I’ve just invented a new(ish) word game I’m calling Ratagrams. The name comes from my American Cryptogram Association (ACA) nom de plume and geocaching name THE RAT. It is in simplest form just anagramming, but with some rules. If it catches on, I’ll keep it going. It’s impossible for me to judge the difficulty of these Ratagrams since I created them and know the answers, so I’m hoping you will give them a try and give me feedback via comment or use the contact form linked on the top menu. A Ratagram consists of a common phrase or sentence (the answer/plaintext) that is anagrammed into  another phrase (the puzzle/ciphertext). First, the puzzles, then the rules.

The Puzzles

  1. A streamer of wall
  2. Intent no buy mouthy
  3. Age shortens what to three

[Edit] Someone sent me a link to an anagram site that solves these three because it has the plaintexts in its database. I have since found some suitable familiar phrases that are not found or solved on that site. Thank you to those who solved them and gave me feedback on the difficulty level.

The Rules

  1. The answer must be a familiar recognizable English language phrase or sentence
  2. Word lengths and divisions are kept (i.e., the puzzle has the same “shape” as the answer)
  3. Except for 1-letter words, none of the words in the answer may appear in the puzzle
  4. No foreign words, abbreviations, acronyms, or swear words are allowed. Personal or product names may be allowed if the Ratagram is identified as having a proper noun.
  5. Punctuation and capitalization are removed

For example, if the puzzle is “Band partners angels” the answer is “Star Spangled Banner.” Note that the words of the puzzle are of length 4, 8, 6, the same as the answer in compliance with Rule 2. I’ve written a program that solves all three of these, so I know these are solvable, but it’s having trouble with some longer ones, so I am not showing those for now. I may institute a rule about the maximum length if I get enough feedback. I fully expect you to use resources available out there on the web or elsewhere such as anagramming sites or programs. There is no such thing as cheating. Just bear in mind that you must get the correct answer, not just create another anagram from the letters. Place names are permitted, but only very widely known ones like America or England. Common contractions are allowed like “I’m” but the apostrophe will not be visible. Personal names that are also common words are permissible, like Mark Twain or Bob Dole. Rules 1 – 4 are intended to help the solver.

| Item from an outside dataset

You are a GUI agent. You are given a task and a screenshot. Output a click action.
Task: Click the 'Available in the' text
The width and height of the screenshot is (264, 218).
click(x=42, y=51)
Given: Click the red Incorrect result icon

Suitable Ratagrams would be titles of well-known books/movies/songs, maxims, quotations, etc. The important thing is that the answer be recognizable by the general public. The title to your favorite zombie movie or romance novel is not suitable unless it also happens to be a common phrase. If you enjoy solving these, please send me Ratagrams of your own. If I can solve them, I’ll publish them in a future post. I review all comments before they are published, but I will allow people to post their answers, so if you want to avoid spoilers, don’t read the comments. I will link to this post on Facebook and Google+ and can’t prevent spoilers there.

3 thoughts on “Ratagrams

  1. Dennis Andison

    All thre quickly solved (about 30 seconds) with an online Anagram solver.
    I don’t see the addition ones you posted, have you removed them?
    I enjoyed reading your books. 😎

  2. Russ Post author

    Dennis, I’m glad you enjoy the books. I found that the site http://anagram-solver.net/ has all three in its database, so all you need to do to solve them is cut and paste. I did have two more posted for a while, but I removed them because I decided to submit them as part of an article to the ACA (American Cryptogram Association) magazine and didn’t want them published elsewhere. I didn’t go back to the Facebook posts where I mentioned them. I don’t want to repost them publicly here, but I’ll send them to you in a separate email and you can give them a try. They are not solved at that site.

  3. Dennis Andison

    Thanks, Russ, for your prompt rely & thanks also for taking the time to do so.
    I look forward to receiving the other two rats grams.